We’ve all been there. You have a rough day on the bike, you go to sleep, and you tell yourself exactly what you need to hear to do a mental reset.
Going into Day 2 of the Maverick City Crits, that’s exactly where my head was. I reminded myself of the fundamentals: Trust your skills. Be better in the corners. Race more efficiently. I wanted to put Day 1 behind me and give myself a fair shot.
But Criterium racing doesn’t always care about your mental resets.
To say it was hot is an understatement; the heat index was hovering around 103°F. I did everything "right"—I stayed on top of hydration, nailed my warm-up, and felt physically ready to give it a proper shake. Yet, I only made it about halfway through the race.

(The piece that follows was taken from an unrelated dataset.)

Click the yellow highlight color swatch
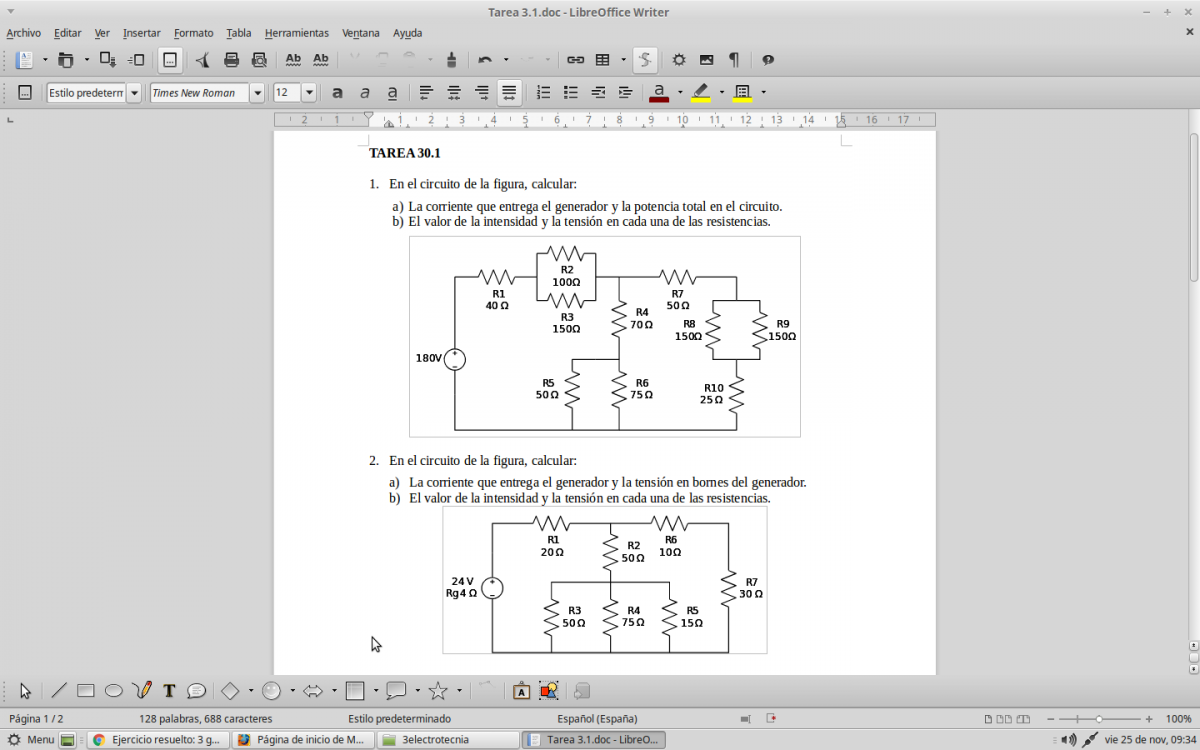The height and width of the screenshot is (750, 1200). pos(701,93)
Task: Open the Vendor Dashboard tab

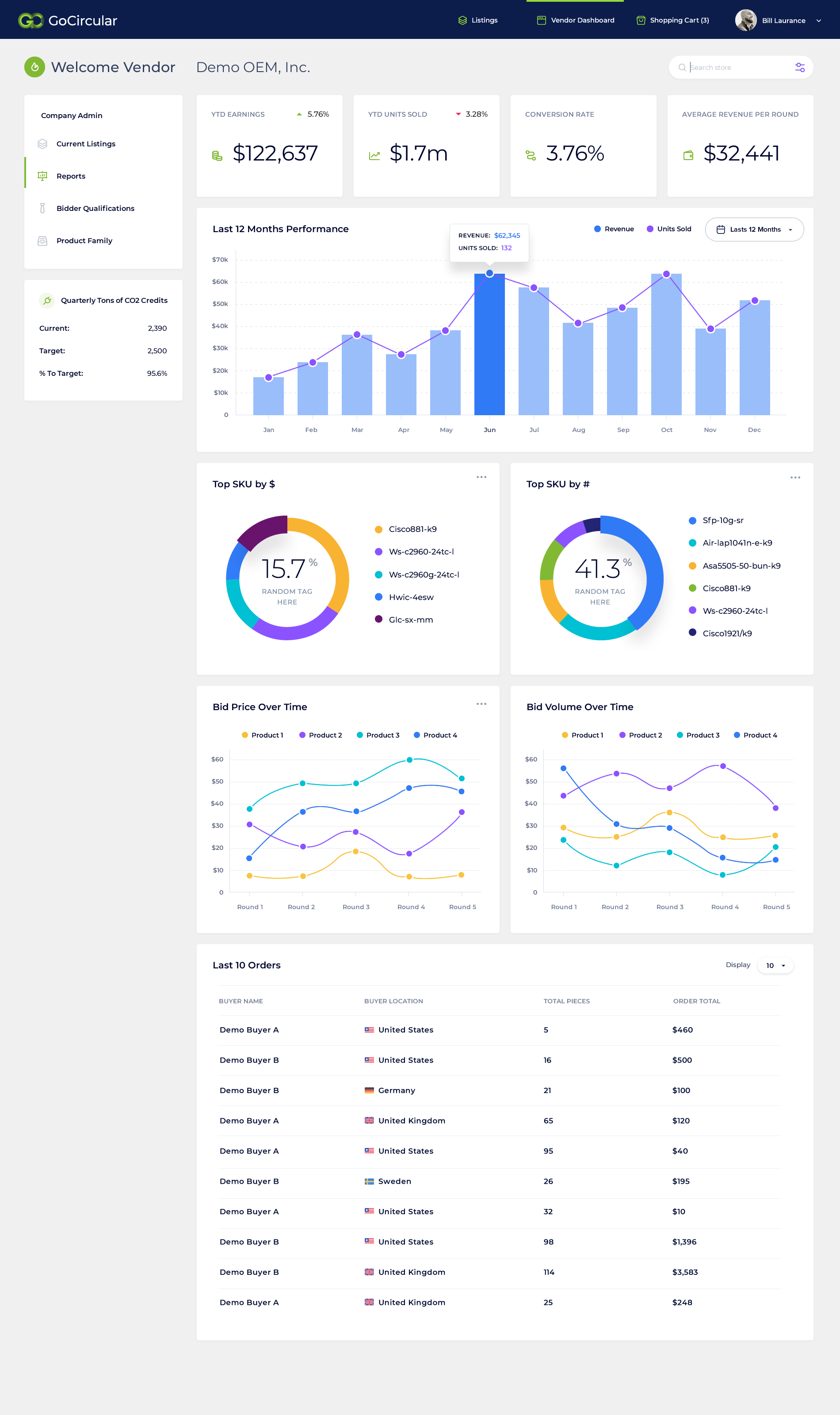Action: coord(575,20)
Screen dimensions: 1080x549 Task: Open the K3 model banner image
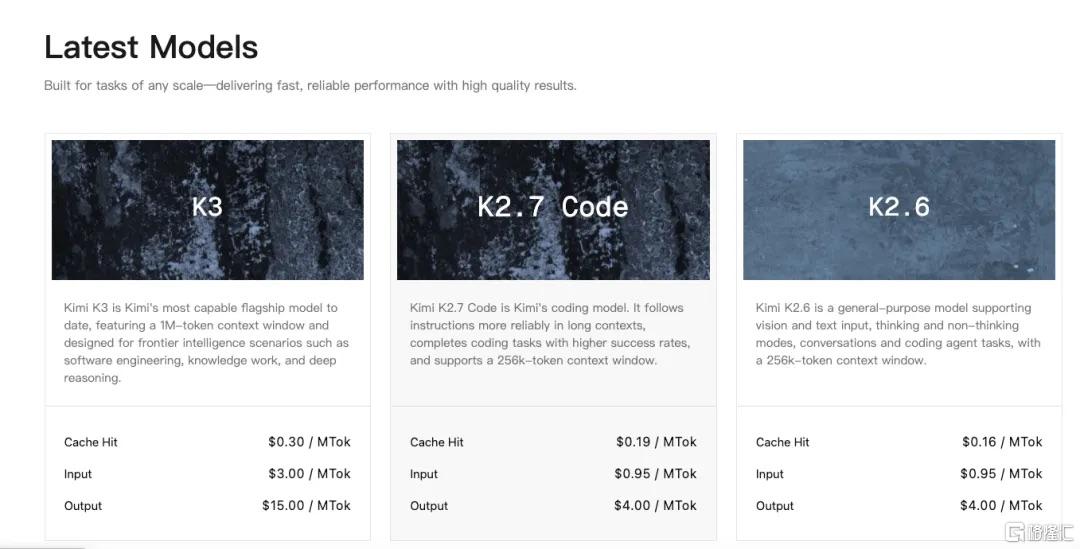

From a physiological standpoint, there was an interesting silver lining: I saw some of my highest heart rate peaks of the entire year, meaning my body was actually recovered enough to fire. But the engine's willingness didn't net a result I could be proud of.
And that is where the real race began—the one that happens entirely between your ears.
The toughest part of a brutal race weekend isn't the physical burning in your lungs or the 103-degree heat melting your tires to the asphalt. It’s the drive home.
When you pack up the gear, get behind the wheel, and start the long highway stretch back to Wichita Falls, the silence in the cab becomes deafening. Suddenly, that windshield transforms into a movie screen, replaying your failures on a loop.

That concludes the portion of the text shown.